Selected passage: Begin

And so just from a fundamental, I'm a queer man, I don't, they're just some elements of the masculinity component that I just don't get because I feel like it's such a straight male dialogue that there are certain ways that I, as a queer man, view safety that's very different from what I'm in masculinity and manhood for what I'm hearing. And it doesn't include me after black women, you have black men who are the biggest supporters around 80%, right? More than overwhelming, 80%. And so I think the conversation at the gist of it, I think because this election is so close, but then also I think we're forgetting the fact that just because we're black, that's supposed to impart some type of wisdom on us that we would make better decisions about not stepping into these oppressive modes and structures. But a lot of times, as Ellie, it doesn't, we could just black men, like men, we could just be just as sexist, just as homophobic as any white men, because as human beings, we are as susceptible to all these isms as anyone else and anything we have to make a conscious decision to step away from it.

(23:42):

However, a vast majority of black men do see the light, roughly 80%. And then you have all these white men who don't. So I do understand the consternation about how the conversation is being framed around black men because 80%, roughly around 88%, but let's just say if it's even 80% of black men, that has an overwhelming majority by any stretch of the imagination. So I think that there should be a proper framing about how we talk about men.

Selected passage: End
Study material: Begin

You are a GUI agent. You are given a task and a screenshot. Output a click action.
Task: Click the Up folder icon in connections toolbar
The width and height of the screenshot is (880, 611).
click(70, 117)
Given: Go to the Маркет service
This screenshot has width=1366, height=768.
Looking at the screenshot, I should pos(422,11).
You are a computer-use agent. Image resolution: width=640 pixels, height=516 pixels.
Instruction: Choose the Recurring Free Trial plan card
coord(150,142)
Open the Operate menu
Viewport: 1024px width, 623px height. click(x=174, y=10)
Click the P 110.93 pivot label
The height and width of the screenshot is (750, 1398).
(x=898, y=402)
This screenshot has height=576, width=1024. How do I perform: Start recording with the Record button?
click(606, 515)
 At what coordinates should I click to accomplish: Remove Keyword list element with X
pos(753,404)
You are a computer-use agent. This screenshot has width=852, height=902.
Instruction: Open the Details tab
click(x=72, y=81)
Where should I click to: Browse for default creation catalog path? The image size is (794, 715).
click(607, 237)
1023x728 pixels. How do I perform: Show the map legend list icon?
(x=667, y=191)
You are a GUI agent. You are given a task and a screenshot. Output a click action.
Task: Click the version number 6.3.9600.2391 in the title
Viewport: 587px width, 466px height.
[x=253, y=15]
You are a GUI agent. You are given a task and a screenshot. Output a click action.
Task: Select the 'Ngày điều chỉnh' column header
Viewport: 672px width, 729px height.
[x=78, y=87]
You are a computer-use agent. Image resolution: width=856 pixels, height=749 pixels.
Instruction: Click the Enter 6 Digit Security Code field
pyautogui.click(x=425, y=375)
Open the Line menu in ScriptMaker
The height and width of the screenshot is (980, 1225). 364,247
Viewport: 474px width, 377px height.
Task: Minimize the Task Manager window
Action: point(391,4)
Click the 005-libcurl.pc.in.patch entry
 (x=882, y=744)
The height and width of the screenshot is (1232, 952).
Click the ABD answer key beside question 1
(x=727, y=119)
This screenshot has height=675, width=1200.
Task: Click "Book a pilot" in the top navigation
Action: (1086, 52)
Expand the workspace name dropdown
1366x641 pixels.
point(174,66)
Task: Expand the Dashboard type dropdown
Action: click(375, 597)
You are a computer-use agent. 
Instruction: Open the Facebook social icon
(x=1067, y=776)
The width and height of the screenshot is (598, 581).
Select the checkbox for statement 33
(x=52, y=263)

Study material: End

Required tasks:
(1) Write out the passage of the transcript about Black men and the election from "However, a vast" to "talk about men.", word for word.
(2) Carry the transcript about Black men and the election forward from its last sentence.
You won't need the stored items for anything here.

Answers given:
(1)
However, a vast majority of black men do see the light, roughly 80%. And then you have all these white men who don't. So I do understand the consternation about how the conversation is being framed around black men because 80%, roughly around 88%, but let's just say if it's even 80% of black men, that has an overwhelming majority by any stretch of the imagination. So I think that there should be a proper framing about how we talk about men.

(2)
Elie Mystal (24:09):

I refuse to have a conversation that denigrates black men in this election when, as I've already stated, our problem is so clearly white men, 60% of white men are going to vote for Harris. Deal with that, right? Don't come to black and be like, why aren't you voting? Get MIT Romney out there and ask white men, what the hell is wrong with y'all? Because that's where the electoral problem is. A b, I think people who are shocked, surprised, whatever about Trump's black male support simply haven't actually paid attention to how black men vote in this country. Trump's going to get between 10 and 15% of the black male vote just like Mitt Romney did, just like John McCain did, just like George W. Bush did. About 10 to 15% of brothers are Republican. Now, we can talk about why, and we can talk about how that's disappointing to me.

Speaker 3 (25:04):

We know everybody in that family like that. Ellie. I mean, that's the whole thing. None of this shit is surprising to us. There is an uncle, we usually call him the crazy uncle or whoever who is at the family picnic, and it's like, okay, this black ass coming over here and talking to all this shit. So

Elie Mystal (25:21):

In my family, we've got an aunt who shows up to all the shit in Republican gear, whether that gear is Maggie gear or McCain gear. She's the Republican in the family, and we all dunk on her, but she's the aunt. So nobody, what are you going to do? There are in fact, black Republicans right now, the current crop of black Republicans are a little bit more, I think, proud of their bullshit than the previous crops because when you're just a John McCain voter, you're showing up at the cookout being like, you want low taxes, and that's only here amount. I want the low taxes. And so now you're like, fuck immigrants. Yeah. So it's a little bit, it hits different, but it's the same 10 to 15% of people that are always there. And if you didn't know that, then that's you are telling on yourself about how much you ignore the black male vote in every other presidential election, if you're surprised by this.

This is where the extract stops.